Dataset records:
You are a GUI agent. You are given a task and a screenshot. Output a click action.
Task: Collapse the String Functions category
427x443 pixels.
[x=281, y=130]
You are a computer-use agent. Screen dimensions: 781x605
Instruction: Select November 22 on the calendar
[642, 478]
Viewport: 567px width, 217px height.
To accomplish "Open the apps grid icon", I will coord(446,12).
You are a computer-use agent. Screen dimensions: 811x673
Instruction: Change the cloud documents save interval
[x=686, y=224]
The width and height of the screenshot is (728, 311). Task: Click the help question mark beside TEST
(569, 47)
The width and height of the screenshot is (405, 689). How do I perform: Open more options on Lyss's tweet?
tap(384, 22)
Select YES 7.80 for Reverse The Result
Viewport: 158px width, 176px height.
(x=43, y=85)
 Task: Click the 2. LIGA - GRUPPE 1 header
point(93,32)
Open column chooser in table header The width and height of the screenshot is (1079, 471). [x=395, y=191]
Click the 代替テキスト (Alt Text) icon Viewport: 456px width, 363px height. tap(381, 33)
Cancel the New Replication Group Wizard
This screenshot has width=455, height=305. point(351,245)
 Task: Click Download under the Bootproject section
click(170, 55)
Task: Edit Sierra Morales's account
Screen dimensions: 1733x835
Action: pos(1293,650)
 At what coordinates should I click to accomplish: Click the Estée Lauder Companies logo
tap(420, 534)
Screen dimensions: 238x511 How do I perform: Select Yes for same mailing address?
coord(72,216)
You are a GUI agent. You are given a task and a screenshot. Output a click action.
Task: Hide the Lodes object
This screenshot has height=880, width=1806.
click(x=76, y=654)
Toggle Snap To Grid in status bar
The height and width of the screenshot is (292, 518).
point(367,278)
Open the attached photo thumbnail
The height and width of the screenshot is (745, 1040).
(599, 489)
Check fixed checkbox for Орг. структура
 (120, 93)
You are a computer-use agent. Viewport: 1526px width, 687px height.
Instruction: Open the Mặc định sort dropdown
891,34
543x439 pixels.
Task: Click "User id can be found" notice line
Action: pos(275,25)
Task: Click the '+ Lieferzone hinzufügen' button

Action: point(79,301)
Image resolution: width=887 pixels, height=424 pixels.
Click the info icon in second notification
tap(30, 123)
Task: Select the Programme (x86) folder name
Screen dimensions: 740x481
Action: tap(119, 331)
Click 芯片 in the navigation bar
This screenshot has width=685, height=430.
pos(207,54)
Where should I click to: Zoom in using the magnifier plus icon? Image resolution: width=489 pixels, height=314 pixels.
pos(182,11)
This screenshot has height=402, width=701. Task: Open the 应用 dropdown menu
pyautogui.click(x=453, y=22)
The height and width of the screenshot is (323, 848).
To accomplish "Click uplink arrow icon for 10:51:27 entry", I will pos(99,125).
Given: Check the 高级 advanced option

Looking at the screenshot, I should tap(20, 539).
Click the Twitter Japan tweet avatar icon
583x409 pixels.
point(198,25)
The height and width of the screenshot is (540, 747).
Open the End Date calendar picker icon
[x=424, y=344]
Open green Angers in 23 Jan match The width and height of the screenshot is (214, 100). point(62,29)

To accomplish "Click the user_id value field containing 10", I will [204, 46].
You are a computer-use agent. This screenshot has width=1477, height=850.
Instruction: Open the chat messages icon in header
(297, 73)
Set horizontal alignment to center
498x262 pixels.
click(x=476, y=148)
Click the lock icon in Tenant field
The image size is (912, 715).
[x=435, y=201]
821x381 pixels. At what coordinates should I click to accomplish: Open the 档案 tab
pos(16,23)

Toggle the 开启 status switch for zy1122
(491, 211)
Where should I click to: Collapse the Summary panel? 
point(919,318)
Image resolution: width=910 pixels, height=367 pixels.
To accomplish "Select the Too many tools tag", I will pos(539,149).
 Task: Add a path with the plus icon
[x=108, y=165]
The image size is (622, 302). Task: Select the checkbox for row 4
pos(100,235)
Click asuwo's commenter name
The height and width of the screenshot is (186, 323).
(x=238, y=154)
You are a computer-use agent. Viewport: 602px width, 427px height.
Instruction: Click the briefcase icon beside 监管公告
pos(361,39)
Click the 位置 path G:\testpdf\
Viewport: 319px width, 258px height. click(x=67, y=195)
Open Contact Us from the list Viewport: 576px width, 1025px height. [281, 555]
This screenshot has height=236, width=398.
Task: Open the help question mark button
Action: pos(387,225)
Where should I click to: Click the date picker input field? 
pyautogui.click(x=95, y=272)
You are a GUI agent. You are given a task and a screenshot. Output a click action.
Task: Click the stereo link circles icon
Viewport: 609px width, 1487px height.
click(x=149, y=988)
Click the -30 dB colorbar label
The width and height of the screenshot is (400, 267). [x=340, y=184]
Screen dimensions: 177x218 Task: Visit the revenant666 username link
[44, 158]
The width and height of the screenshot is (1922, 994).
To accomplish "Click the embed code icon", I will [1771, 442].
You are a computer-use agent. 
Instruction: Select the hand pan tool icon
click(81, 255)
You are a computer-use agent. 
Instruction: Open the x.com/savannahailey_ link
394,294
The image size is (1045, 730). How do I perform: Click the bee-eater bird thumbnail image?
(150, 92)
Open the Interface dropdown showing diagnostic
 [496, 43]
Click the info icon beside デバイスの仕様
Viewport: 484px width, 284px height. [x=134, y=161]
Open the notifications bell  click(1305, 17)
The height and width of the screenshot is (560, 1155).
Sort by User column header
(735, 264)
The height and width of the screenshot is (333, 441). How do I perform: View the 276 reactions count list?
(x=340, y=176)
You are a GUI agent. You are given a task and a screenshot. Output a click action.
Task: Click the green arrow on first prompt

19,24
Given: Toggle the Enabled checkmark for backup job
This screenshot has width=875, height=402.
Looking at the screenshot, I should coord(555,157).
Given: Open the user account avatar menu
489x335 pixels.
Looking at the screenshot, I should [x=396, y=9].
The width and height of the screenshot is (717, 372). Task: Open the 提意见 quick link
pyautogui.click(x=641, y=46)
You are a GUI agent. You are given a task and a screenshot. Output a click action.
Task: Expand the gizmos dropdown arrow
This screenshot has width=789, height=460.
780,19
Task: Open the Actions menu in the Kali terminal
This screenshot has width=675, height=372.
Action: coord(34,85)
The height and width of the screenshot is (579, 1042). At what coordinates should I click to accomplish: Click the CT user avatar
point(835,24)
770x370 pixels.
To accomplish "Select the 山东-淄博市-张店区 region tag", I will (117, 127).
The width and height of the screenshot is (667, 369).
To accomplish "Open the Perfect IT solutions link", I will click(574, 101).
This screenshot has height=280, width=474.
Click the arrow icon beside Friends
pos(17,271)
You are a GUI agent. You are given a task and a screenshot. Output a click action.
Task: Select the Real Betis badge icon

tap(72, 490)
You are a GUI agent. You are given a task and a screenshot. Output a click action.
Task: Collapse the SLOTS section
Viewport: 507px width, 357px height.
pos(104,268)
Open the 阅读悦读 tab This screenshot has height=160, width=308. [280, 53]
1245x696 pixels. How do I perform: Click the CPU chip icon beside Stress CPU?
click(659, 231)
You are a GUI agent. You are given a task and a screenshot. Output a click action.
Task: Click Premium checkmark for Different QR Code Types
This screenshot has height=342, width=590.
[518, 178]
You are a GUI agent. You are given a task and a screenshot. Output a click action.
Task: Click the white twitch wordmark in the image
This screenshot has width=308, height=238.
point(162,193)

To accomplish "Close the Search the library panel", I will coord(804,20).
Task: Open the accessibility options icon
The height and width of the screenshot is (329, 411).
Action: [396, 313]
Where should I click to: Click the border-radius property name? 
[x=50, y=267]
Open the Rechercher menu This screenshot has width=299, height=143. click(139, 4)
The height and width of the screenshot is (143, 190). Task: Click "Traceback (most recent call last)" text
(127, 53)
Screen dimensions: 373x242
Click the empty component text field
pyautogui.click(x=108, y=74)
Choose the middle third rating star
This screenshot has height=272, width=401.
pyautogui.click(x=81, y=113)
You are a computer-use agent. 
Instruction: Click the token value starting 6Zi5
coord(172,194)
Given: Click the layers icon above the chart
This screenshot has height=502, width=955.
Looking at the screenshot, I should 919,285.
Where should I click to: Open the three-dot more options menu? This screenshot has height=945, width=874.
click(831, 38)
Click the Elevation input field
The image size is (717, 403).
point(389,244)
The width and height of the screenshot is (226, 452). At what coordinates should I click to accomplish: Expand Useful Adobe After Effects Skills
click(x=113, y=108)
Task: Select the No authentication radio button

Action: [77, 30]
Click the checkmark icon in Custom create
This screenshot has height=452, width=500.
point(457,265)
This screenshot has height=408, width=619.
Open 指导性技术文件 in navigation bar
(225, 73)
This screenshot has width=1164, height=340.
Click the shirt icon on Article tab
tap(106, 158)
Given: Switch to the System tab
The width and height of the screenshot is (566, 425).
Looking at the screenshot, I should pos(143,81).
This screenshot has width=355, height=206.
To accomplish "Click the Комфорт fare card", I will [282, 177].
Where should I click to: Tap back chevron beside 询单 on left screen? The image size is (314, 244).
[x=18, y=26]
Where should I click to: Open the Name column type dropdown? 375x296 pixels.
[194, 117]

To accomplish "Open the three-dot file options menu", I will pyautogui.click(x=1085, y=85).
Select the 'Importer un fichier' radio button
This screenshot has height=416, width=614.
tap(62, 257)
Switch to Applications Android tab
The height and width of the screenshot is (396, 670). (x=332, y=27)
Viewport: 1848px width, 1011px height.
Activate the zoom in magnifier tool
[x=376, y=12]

Brief:
Above are entries; state the number of lines among them that contain "account", and nothing else.

Result of the task:
2